Enabling information arbitrage

Arbitrage. That word is familiar to anyone who has ever done any trading. The strategy? In its purest form, it’s executing trades that take advantage of pricing differences caused by market inefficiencies. When it comes to information – the standardization, accessibility, and usage of it – the differences between how various firms attempt to master that can create those inefficiencies.

So how does management of that information lead to opportunities for information arbitrage? 

In the prime fashion of finance, let’s try to stick it into a formula: Information Management, or “Transparency” + “Analytics” = Opportunities for Arbitrage.

But we can break that down even further.


Transparency and Analytics
Data, when it’s messy, when it lacks structure (implicit or imposed), is inaccessible, is partially electronic and partially on paper buried in desk drawers and file cabinets – well, it’s not helpful. It’s just data.

But data that’s been:

  • Cleaned up
  • Put into some form a structure (relational or otherwise)
  • Indexed or scanned or input into an electronic format

Is the first step that turns inert data into information. That is the point where you can start to see what you have (or what you don’t and need), and you get a measure of transparency.
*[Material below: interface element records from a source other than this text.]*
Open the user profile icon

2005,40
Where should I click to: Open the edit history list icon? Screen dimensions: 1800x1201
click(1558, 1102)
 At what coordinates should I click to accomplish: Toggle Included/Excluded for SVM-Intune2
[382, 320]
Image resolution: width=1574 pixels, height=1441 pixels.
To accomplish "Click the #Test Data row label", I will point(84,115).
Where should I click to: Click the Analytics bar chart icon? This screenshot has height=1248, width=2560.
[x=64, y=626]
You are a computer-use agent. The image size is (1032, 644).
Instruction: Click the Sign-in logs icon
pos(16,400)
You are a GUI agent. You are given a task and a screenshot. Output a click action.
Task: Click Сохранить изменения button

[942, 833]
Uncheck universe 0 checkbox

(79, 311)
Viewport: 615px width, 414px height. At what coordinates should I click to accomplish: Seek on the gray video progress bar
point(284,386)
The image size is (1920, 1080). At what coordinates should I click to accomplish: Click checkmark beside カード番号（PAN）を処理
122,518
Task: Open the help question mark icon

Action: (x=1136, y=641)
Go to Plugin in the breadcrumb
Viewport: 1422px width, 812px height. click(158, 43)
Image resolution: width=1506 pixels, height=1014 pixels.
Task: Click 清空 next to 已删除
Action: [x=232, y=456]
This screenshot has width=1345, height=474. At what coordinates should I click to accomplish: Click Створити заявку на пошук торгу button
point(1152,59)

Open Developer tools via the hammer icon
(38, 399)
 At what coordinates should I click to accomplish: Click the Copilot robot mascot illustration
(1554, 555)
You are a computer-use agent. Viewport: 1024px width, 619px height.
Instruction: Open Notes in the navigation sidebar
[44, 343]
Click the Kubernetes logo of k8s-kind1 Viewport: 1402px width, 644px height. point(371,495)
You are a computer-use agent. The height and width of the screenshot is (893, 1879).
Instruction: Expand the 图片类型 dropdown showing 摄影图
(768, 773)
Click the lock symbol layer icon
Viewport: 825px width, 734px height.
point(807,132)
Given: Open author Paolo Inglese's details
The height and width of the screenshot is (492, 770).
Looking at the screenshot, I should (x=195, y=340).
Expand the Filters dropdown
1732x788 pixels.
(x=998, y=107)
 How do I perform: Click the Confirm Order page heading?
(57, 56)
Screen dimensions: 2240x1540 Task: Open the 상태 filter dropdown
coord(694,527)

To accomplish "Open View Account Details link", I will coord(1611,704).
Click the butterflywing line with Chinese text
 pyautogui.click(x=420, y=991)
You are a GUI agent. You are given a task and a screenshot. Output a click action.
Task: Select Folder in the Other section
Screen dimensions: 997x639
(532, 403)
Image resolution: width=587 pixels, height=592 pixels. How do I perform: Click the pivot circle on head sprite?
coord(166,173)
Of clarity.

Good data, or information, lends itself to use. How do you use information?

  • Running scenarios
  • Looking for or watching the 80/20 bubble up
  • “Walking the line” to see where your data takes you, so you can
  • “Tell the story” that your data has made

The ability to do that will give you confidence.

Therefore, Transparency (or Clarity) + Analytics (or Confidence) means—

Opportunities for Arbitrage
Why do I say just opportunities? Because knowing is not doing.

You see, good information management gives you options and choices. It allows you to see and understand:

  1. Where your profits are coming from
  2. Where your costs are concentrated
  3. Which sales teams are producing sustainable profits
  4. What areas of your business are over-performing
  5. What trading strategies can be tuned further
  6. What investments you should be making
  7. What investments you need to exit
  8. Why certain investments are doing well
  9. Why certain investments are not doing as well

The above sounds great, but there is a lot of work involved to be able to easily and confidently answer those fundamental questions. The work required is going to cost money, may inflict psychic pain on your organization, is riskier in the short-term, and never has a guarantee of success.

But not doing the work has this guarantee: other firms are getting their houses in order and they will be able to take advantage of the market inefficiencies produced by you not doing the same.